New photographs from a U.S. spacecraft have dramatically changed scientists' knowledge about the structure of comets. Researchers are studying comets because they are thought to be primitive remains from the time the solar system formed.
When the U.S. Stardust spacecraft flew close to comet Wild 2 in January, scientists expected its pictures to show a big chunk of rock and ice covered with black dust, obscuring any interesting features.
Instead, they got images rich with distinct formations like craters, canyons, ridges, flat areas, and tall columns.
"We were totally stunned by what we saw," said University of Washington astronomer Donald Brownlee.
"What we saw was a thrilling object," he added. "The body itself has incredible features."
Mr. Brownlee's paper in the journal Science describes lots of craters that were made when other space objects crashed into the comet over the ages. Some craters have a rounded central pit and rough surrounding terrain. Others have vertical walls and flat floors. Two are shaped like big footprints.
"We see different kinds of features we haven't even named because we don't understand [them]," said Mr.
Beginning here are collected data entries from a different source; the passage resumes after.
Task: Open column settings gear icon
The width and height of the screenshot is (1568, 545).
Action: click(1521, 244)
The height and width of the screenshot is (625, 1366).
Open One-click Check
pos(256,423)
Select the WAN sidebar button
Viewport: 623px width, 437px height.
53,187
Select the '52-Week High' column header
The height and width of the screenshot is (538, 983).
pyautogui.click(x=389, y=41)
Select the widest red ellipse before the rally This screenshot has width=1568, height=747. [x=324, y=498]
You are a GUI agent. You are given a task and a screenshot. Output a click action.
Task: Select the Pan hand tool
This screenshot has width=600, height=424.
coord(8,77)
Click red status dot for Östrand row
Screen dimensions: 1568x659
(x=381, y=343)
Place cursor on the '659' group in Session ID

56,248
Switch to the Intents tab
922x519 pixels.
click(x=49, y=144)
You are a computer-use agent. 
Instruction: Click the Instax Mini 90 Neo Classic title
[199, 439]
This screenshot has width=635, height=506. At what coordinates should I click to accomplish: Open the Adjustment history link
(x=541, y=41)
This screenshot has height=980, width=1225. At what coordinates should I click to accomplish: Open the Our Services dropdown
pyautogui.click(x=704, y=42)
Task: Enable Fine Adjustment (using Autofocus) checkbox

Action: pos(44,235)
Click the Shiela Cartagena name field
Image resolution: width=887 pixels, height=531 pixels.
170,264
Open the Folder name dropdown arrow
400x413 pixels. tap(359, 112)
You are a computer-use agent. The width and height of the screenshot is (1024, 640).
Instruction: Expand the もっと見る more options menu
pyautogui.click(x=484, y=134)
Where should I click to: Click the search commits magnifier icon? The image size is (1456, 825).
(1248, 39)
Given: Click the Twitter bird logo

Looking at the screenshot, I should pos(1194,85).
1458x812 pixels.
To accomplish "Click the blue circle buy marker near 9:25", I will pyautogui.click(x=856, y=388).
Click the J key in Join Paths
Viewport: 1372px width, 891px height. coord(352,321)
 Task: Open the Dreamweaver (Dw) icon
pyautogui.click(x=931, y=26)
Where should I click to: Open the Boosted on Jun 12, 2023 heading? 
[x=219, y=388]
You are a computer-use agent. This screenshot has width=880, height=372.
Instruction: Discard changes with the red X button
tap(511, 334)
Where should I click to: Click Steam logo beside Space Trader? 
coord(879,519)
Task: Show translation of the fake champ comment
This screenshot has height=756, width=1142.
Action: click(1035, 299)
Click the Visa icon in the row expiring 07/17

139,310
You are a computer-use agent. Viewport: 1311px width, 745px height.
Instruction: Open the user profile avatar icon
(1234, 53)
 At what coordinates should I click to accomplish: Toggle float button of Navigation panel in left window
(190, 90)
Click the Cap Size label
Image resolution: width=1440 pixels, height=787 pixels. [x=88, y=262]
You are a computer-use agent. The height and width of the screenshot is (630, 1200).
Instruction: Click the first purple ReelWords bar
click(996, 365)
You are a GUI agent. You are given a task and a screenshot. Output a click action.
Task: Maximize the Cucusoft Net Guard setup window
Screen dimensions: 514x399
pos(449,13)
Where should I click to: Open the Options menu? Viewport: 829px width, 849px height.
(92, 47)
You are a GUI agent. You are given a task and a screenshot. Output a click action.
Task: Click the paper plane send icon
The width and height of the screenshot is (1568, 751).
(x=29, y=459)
Brownlee. "There are irregular shaped depressions that differ from the other ones because the others are circular."
This cratered surface means Comet Wild 2 was strong enough to withstand space impacts. U.S. space agency researcher Claudia Alexander says if it had been a loose pile of rocks or a fragile ice ball, as some theories about comets suggest, it would not have held together.
"What's exciting about that from my perspective is that it doesn't look like a rubble pile," she said. "It has more cohesiveness to it. So we are astonished and intrigued."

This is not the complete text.